Saturday, February 07, 2009

something ive never done

i started thinking today about how much i wanted to go camping and how much ive just been wanting to get away for a bit..just in general and wondering what i could do or where i could go..and i finally started thinking about taking a trip back to cumberland island..in georgia..a 7 hour drive from where i live and the fees and everything to go camping would be under $50 at the most...and so all i would need to do was worry about gas money and all the stuff i needed to take with me..and go from there..and its still just all in the planning stages but i think i really want to do it..i miss camping and cumberland was the most peaceful place ive ever been..i dont know yet if im going alone but i think it would be ok to go alone..not like many ppl can just take off for a week like i can cas my job is incredibly flexible..and if i want to go somewhere i can..but that would mean missing a week of work again! because i want to camp during the week when theres a lesser chance of being around a whole lot of ppl..but then i have to figure out everything i would possibly need to camp for a week..and then how much for gas and maybe a hotel for a night cas cold showers are ok for a few days but then its a pain lol..but ive never taken a trip completely alone..to spend time alone..its different..but i really do want to do it..

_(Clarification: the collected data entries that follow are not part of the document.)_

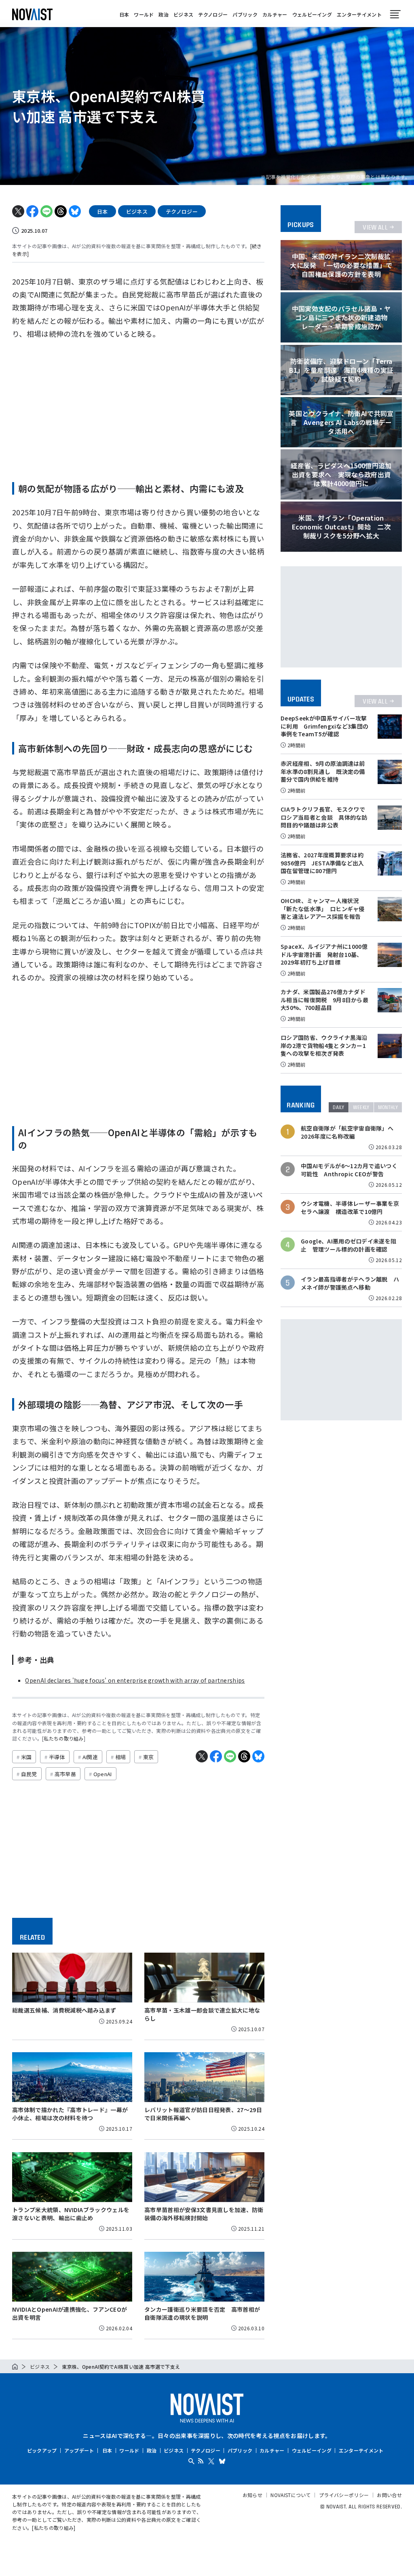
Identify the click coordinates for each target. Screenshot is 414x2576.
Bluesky (222, 2461)
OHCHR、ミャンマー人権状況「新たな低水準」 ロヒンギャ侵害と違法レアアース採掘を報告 (323, 908)
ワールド (144, 14)
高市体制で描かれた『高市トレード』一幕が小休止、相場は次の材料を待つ (70, 2114)
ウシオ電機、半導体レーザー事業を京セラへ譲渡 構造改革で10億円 (350, 1208)
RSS (200, 2460)
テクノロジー (213, 14)
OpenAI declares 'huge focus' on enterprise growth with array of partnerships (135, 1680)
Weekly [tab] (361, 1107)
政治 (163, 14)
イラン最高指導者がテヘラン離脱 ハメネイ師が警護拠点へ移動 (350, 1283)
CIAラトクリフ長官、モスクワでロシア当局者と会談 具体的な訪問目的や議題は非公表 (324, 817)
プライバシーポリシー (344, 2494)
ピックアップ (42, 2450)
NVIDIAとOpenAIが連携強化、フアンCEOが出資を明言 (69, 2313)
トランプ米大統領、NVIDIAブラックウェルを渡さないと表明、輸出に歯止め (70, 2214)
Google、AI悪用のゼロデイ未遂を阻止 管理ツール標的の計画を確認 (348, 1245)
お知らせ (252, 2494)
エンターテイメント (359, 14)
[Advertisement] (138, 407)
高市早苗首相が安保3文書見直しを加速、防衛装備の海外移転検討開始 (204, 2214)
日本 (124, 14)
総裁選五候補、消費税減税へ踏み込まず (64, 2010)
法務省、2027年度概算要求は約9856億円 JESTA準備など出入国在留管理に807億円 (322, 863)
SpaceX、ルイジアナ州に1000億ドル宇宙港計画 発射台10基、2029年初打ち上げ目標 (324, 954)
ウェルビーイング (312, 14)
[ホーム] (15, 2366)
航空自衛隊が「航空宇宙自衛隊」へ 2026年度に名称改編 (350, 1132)
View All (375, 227)
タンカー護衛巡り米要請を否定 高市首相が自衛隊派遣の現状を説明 (202, 2313)
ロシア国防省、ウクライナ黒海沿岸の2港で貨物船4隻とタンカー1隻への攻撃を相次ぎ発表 (324, 1045)
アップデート (79, 2450)
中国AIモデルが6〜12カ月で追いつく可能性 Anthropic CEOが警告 (349, 1170)
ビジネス (183, 14)
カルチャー (274, 14)
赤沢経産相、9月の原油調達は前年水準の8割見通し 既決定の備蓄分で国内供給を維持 (323, 771)
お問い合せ (389, 2494)
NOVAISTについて (290, 2494)
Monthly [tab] (388, 1107)
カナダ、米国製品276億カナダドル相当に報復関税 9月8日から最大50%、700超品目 (324, 1000)
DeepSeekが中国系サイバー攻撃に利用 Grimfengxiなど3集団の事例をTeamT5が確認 (324, 726)
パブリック (245, 14)
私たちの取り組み (64, 1738)
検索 (191, 2461)
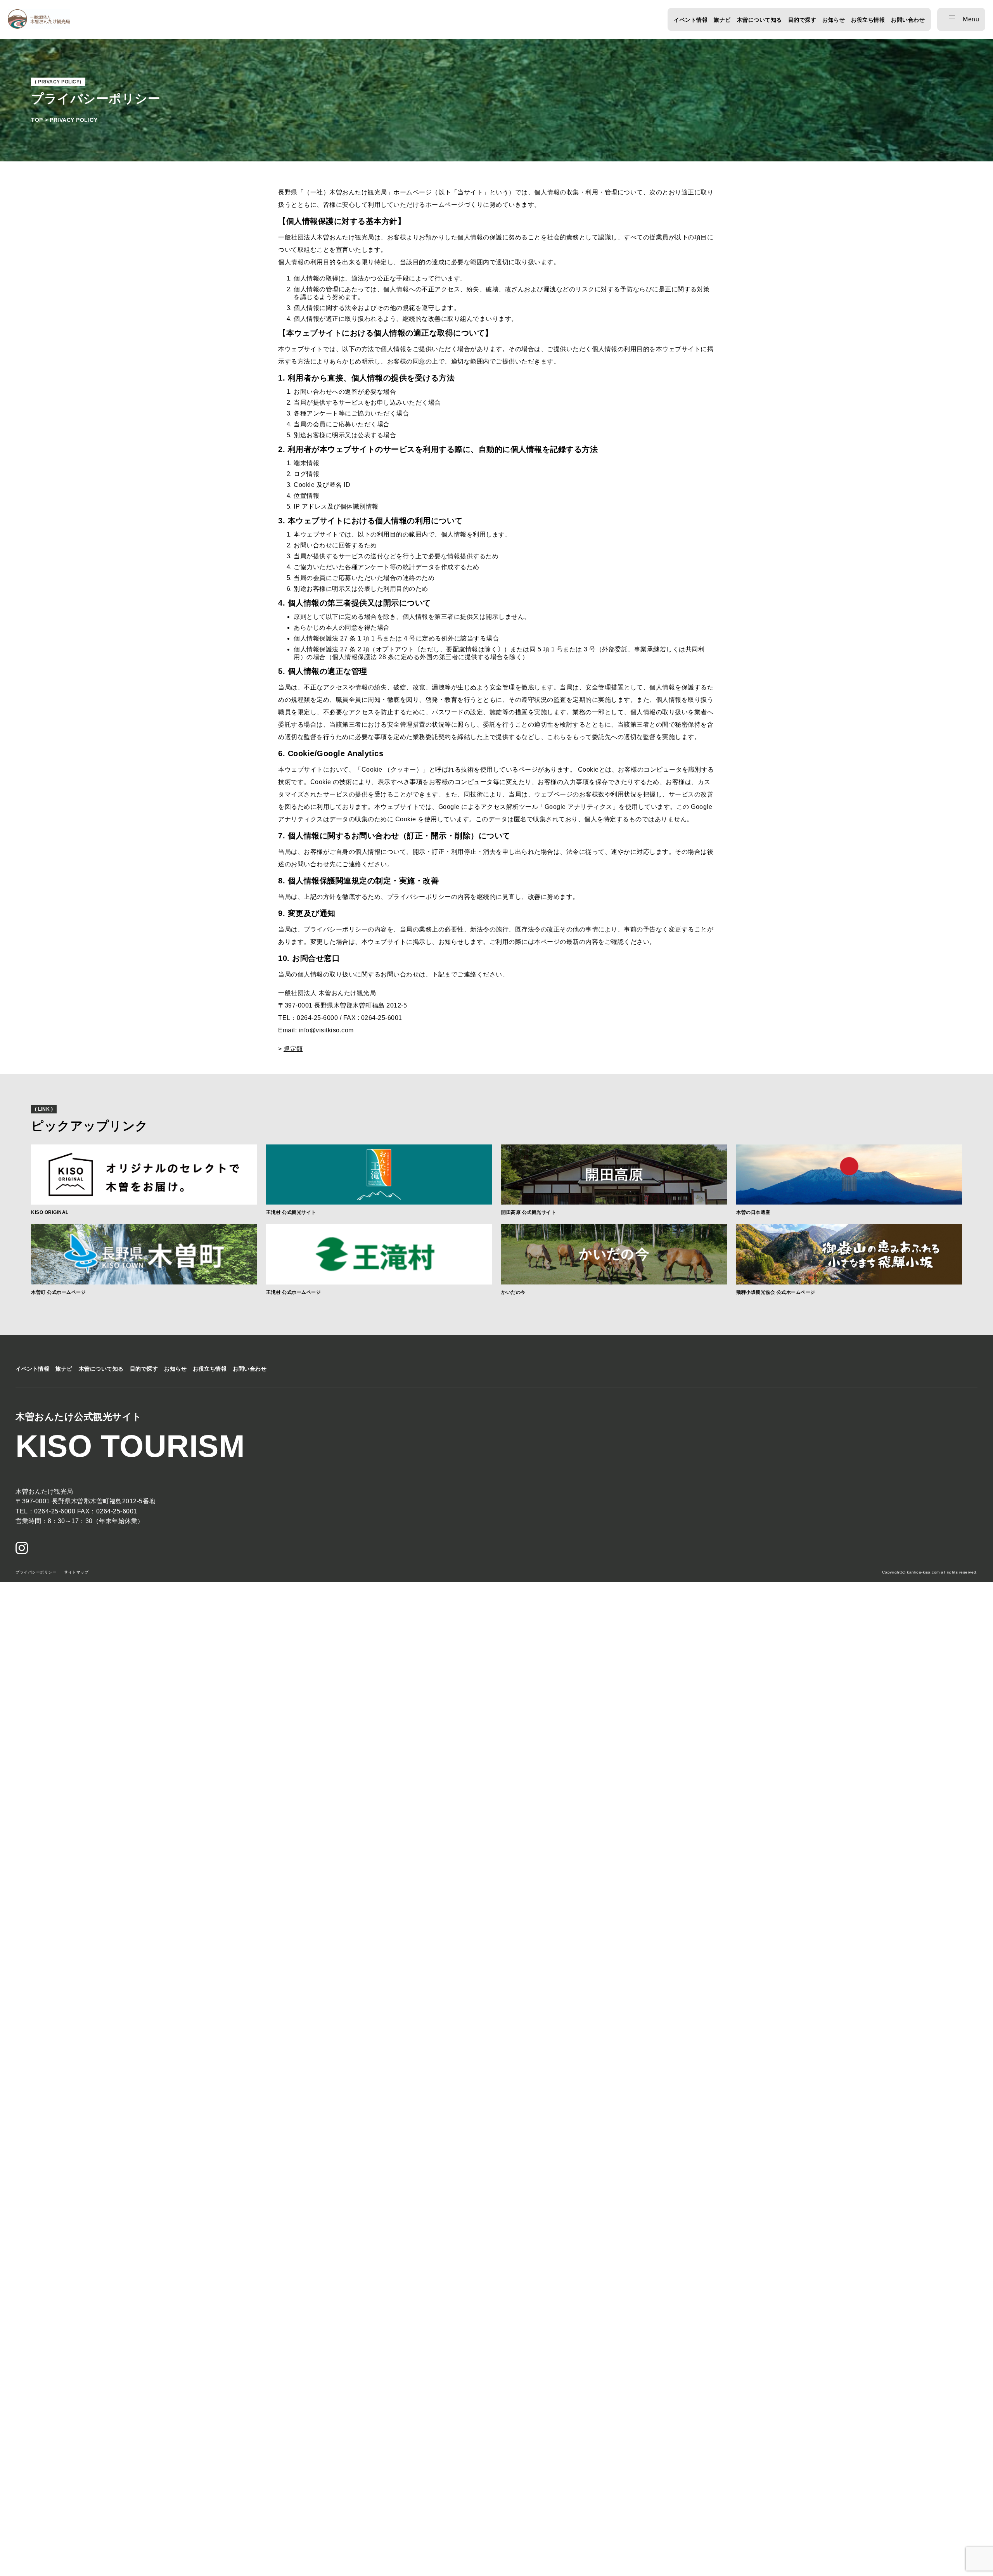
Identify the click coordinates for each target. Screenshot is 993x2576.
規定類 (293, 1049)
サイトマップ (76, 1572)
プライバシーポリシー (36, 1572)
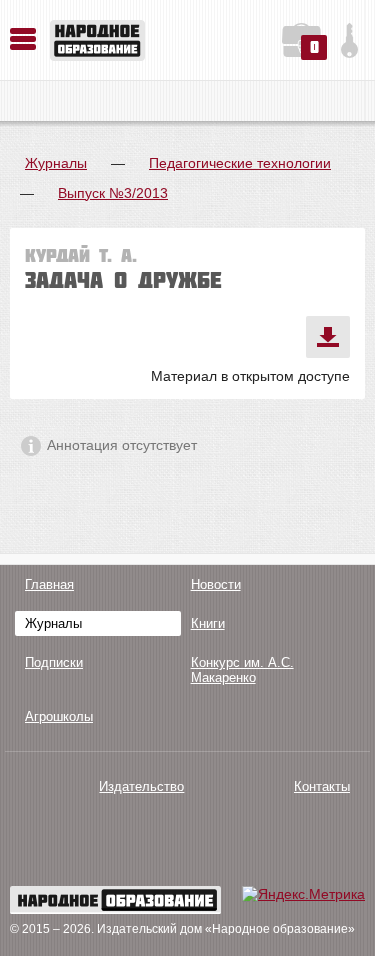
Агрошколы (59, 716)
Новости (216, 584)
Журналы (56, 163)
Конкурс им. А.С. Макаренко (242, 670)
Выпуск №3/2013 (113, 193)
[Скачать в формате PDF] (328, 337)
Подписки (54, 662)
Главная (49, 584)
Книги (208, 623)
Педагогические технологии (240, 163)
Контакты (322, 786)
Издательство (141, 786)
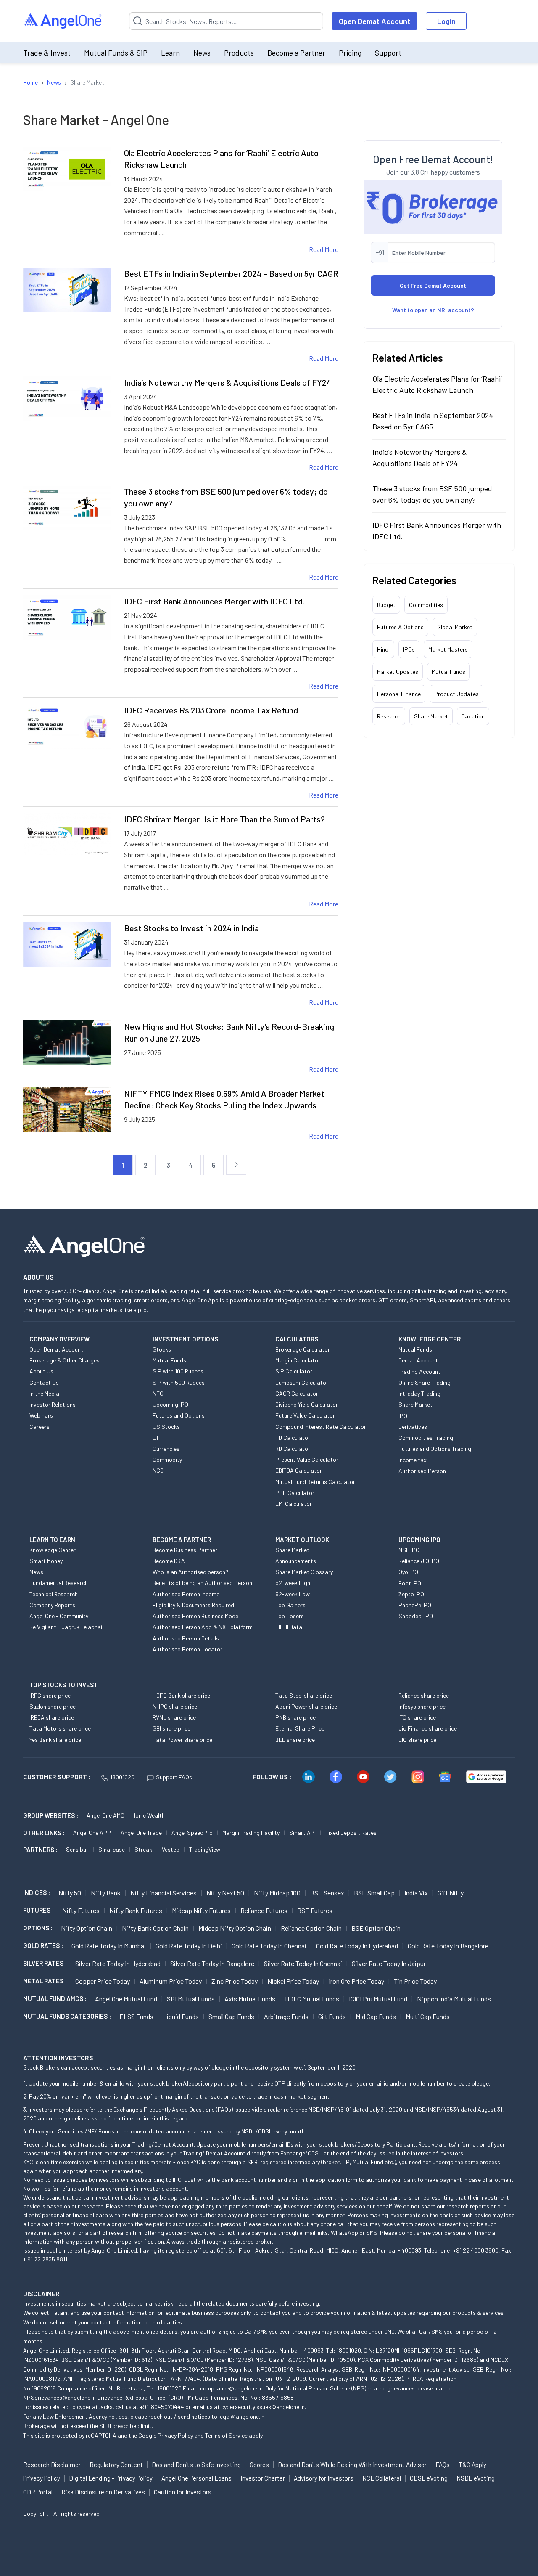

its fun because its the last thing anyone would ever expect me to do..just get tired of being told what i should and shouldnt do..if im an adult then i can do whatever i want too..and i guess its about time i started doing stuff i like to do..

1 comment:

Janet said...

Hey there,
Go for it. I think I took my first trip alone my senior year of college. I went to a state park and stayed in their lodge. I've taken several other trips by myself. I went to Myrtle Beach by myself (but I wasn't roughing it; I was in a hotel). Also went to Disneyworld by myself for a week! I like to travel by myself. You get to do exactly what you want, you don't have to be concerned with what the other person is wanting, but not telling you. You don't have to try to mind read anyone but yourself! I've thought of camping by myself, but haven't done that yet. I'm not sure if I feel completely safe or not camping alone. I guess if I was in a park that had enough other campers that I wasn't completely alone it would be ok. Anyway, I highly recommend going off by yourself and reading and doing what YOU want. You deserve the get-away. And just planning it will help too, even if the trip is a ways off. I like having something to look forward to. Do not give up on yourself. You ARE making progress and your mom will get to you less and less. I think there is a grief you will have to go through in realizing she will never be able to give you what you want - unconditional acceptance. She is not capable. Most people aren't. God is... Love you.